NEW YORK – US Treasury yields held in a narrow range on Tuesday, edging modestly higher, as investors continued to weigh the Supreme Court’s decision blocking President Donald Trump’s tariffs imposed using emergency powers, while they looked to his upcoming speech for signals on trade policy.
Trump will deliver the traditional State of the Union address to Congress on Tuesday night, offering him a chance to persuade voters to keep Republicans in control of the US House of Representatives and Senate in the midterm elections in November. The president is also expected to address the Supreme Court’s decision last week on tariffs, arguing that the court erred and outlining alternative laws he can use to reinstate most of the import levies that were struck down.
“He’s going to talk about tariffs, and he’s certainly going to express disappointment in the (Supreme Court) decision,” said Gregory Faranello, head of US rates strategy at AmeriVet Securities in New York. “But with tariffs, there’s more than one way to skin a cat, so they’ve got different vehicles that they can use, and they’re doing that. We hashed out the extremes of this last year, and this will continue to evolve and play ou,t but we see the extremes behind us.”
In afternoon trading, the benchmark 10-year yield was up a basis point (bp) at 4.037%. On Monday, it hit its lowest level since late November.
US 30-year yields were flat on the day at 4.696%.
On the front end of the curve, the two-year yield, which reflects interest rate expectations, was up 2.1 bps at 3.461%.
The Treasury on Tuesday auctioned USD 69 billion in US two-year notes, and the results were lackluster. The auction priced at 3.455%, slightly higher than the expected yield at the bid deadline, suggesting investors demanded a modestly higher premium to take down the note.
The bid-to-cover ratio, another measure of demand, was 2.63X, marginally lower than the three-auction average of 2.66X.
The last two-year note auction in January went smoothly, with end-user demand, which combines both indirect and direct bids, hitting the highest level since February 2025.
J.P. Morgan, in a research note, had pointed out earlier prior to the auction, that the two-year note sale could be hard to digest, “given lower outright yields and a less supportive macro backdrop.”
FLATTER US YIELD CURVE
In other pockets of the bond market, the yield curve flattened for a 10th straight session on Tuesday, with the spread between two-year and 10-year yields declining to 57.2 bps, compared with 58.9 bps late on Monday.
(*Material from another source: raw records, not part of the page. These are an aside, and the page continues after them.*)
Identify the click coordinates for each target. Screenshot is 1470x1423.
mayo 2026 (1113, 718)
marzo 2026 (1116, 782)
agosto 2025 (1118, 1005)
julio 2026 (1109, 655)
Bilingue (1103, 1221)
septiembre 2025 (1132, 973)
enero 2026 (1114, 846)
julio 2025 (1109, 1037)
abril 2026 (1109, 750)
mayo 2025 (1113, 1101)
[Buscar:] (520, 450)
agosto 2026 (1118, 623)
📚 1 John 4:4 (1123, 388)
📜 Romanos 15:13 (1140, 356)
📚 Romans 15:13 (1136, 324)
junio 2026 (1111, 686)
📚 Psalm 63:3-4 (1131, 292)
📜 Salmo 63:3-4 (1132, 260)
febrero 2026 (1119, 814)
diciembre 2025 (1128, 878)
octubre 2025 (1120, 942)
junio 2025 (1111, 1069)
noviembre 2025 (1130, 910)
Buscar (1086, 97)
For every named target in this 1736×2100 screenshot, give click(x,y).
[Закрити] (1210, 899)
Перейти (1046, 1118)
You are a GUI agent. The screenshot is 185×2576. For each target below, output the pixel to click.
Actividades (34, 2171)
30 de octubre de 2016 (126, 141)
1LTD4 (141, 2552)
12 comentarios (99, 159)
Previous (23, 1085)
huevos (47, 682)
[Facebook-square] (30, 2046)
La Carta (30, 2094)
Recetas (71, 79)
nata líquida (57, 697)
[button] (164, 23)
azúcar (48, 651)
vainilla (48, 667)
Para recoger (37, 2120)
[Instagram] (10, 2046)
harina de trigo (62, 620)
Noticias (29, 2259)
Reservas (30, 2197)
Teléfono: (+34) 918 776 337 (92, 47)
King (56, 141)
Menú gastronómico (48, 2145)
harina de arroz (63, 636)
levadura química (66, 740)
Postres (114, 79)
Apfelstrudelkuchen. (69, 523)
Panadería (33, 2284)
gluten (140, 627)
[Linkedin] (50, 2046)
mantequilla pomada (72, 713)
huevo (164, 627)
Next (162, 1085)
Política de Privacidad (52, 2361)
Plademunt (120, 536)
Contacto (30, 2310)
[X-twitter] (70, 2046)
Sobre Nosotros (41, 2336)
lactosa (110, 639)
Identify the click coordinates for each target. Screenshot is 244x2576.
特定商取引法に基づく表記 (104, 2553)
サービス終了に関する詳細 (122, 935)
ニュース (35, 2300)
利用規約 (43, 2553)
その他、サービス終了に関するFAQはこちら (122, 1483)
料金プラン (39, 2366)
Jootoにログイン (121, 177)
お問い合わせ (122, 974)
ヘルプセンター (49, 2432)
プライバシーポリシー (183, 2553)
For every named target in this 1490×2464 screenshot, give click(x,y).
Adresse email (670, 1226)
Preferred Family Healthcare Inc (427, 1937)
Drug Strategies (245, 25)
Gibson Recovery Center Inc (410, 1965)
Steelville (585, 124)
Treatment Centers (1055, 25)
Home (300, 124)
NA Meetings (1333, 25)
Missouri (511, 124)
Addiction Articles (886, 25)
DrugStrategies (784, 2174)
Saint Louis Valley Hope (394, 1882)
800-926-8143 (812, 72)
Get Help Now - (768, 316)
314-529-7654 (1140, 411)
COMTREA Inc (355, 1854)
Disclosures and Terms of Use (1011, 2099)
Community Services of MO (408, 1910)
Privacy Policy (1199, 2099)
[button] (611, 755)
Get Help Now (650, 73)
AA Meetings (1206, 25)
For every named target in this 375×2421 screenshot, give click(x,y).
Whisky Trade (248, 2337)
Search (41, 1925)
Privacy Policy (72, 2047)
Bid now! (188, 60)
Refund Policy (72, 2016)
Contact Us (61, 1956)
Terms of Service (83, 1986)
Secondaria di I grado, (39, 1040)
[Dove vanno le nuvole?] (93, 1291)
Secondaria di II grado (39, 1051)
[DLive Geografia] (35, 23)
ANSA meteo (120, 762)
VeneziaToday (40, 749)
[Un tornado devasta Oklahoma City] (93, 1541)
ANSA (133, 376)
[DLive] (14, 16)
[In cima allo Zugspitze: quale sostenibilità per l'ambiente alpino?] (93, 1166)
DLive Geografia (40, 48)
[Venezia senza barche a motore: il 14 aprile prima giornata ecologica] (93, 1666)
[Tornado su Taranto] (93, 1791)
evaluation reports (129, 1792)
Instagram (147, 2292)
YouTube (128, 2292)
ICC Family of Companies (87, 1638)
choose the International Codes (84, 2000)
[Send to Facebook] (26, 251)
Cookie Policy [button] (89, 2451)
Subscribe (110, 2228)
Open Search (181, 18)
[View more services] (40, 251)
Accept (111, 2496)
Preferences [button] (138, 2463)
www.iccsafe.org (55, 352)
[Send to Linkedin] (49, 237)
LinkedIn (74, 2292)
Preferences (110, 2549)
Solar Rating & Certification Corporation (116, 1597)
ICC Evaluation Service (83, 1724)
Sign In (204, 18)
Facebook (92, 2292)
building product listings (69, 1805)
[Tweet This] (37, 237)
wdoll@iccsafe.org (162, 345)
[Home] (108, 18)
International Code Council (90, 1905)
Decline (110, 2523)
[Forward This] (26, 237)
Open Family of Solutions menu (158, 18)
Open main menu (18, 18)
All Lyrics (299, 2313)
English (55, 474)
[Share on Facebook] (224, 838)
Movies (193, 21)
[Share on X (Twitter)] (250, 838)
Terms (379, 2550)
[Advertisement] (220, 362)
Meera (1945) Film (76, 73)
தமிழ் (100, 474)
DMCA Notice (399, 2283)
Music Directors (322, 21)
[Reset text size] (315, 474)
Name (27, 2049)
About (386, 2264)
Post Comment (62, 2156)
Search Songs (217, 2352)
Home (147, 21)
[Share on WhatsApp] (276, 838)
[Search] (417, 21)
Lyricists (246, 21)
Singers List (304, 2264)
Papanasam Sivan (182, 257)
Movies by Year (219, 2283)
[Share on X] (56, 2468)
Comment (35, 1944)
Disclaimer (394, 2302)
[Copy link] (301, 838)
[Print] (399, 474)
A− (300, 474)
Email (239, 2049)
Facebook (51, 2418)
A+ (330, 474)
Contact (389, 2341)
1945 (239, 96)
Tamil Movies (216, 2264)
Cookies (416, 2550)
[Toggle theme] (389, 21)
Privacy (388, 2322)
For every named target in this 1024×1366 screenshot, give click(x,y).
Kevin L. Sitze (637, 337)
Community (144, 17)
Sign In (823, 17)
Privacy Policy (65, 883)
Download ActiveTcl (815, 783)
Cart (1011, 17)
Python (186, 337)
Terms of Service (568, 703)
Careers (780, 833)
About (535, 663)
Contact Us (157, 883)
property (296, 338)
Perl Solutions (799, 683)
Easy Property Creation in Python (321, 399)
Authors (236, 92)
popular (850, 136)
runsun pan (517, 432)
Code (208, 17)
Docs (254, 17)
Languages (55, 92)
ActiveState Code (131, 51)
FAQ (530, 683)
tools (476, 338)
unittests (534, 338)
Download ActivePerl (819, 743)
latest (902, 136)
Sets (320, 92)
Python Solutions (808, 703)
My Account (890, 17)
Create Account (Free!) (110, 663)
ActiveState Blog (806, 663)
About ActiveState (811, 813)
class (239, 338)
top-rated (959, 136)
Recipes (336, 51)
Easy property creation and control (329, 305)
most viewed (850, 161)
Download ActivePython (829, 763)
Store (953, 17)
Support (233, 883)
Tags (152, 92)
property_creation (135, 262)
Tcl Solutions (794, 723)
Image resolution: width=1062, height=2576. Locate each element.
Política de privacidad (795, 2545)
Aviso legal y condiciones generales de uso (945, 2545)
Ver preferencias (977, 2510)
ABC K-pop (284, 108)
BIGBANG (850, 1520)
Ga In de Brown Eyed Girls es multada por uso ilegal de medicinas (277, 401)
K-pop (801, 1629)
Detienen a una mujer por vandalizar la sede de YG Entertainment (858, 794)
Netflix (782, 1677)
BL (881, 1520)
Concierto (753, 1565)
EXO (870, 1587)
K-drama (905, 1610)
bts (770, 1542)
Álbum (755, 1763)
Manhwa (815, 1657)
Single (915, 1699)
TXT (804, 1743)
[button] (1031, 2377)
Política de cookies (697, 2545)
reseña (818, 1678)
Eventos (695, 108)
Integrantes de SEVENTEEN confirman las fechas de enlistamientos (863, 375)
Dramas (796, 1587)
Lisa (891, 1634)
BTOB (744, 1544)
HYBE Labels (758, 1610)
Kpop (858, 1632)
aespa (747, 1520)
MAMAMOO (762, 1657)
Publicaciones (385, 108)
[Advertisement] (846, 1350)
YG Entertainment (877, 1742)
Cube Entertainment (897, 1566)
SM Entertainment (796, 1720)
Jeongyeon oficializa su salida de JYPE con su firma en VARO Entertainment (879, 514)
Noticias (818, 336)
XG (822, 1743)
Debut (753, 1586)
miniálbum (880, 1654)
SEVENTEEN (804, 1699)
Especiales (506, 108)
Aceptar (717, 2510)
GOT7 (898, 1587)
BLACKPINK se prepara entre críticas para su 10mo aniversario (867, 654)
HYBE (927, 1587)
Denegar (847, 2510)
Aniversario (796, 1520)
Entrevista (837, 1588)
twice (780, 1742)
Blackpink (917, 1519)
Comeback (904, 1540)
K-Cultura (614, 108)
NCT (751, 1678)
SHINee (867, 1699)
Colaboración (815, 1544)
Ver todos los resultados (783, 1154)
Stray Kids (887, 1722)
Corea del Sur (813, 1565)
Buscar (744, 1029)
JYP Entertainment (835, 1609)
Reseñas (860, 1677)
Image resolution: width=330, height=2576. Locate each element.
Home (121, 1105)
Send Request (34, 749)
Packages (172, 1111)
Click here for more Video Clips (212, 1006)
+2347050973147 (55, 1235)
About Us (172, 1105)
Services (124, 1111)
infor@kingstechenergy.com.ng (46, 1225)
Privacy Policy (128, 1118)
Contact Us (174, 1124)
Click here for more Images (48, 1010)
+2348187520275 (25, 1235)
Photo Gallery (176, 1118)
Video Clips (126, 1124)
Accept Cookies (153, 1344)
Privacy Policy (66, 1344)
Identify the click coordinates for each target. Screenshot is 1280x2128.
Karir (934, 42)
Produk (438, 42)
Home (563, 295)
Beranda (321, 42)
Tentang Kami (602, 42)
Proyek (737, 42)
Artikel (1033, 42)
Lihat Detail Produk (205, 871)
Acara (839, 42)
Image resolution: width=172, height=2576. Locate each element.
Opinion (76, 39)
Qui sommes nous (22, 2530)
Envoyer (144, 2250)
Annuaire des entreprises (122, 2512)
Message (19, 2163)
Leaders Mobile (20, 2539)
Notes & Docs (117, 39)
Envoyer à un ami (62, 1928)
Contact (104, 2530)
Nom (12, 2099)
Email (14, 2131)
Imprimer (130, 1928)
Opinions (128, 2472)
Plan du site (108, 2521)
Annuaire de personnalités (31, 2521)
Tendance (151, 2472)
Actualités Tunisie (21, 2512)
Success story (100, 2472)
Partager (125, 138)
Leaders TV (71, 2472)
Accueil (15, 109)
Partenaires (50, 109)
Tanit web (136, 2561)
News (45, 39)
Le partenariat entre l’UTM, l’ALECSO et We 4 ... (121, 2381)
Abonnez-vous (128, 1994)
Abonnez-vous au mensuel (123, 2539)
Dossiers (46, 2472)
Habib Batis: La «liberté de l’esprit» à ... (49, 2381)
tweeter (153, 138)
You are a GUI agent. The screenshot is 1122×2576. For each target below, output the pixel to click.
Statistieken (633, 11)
The curve showed a bear flattening scenario, in which shorter-dated rates are rising faster than longer-term maturities. This situation likely reflects expectations that the Federal Reserve could continue the pause of its rate-cutting cycle as it looks to tamp down rising inflation.
US fed funds futures on Tuesday priced in about 56 bps of easing this year, or about two rate cuts of 25 bps each. That expectation has been in place since the beginning of 2026. The first rate cut is not expected until July or September.
US economic data, meanwhile, were mixed, with gains in single-family home prices slowing in December. House prices edged up 0.1% after an upwardly revised 0.7% increase in November, the Federal Housing Finance Agency said on Tuesday. House prices were previously reported to have advanced 0.6% in November.
Consumer confidence, on the other hand, rebounded more than expected in February amid an improvement in households’ perceptions of the labor market.
The Conference Board said its consumer confidence index rose to 91.2 this month. Economists polled by Reuters had forecast the index would be at 87.0. Data for January was also revised higher to show the index at 89.0 instead of 84.5, which was the lowest level since May 2014.
Treasuries, however, showed little reaction to the US numbers.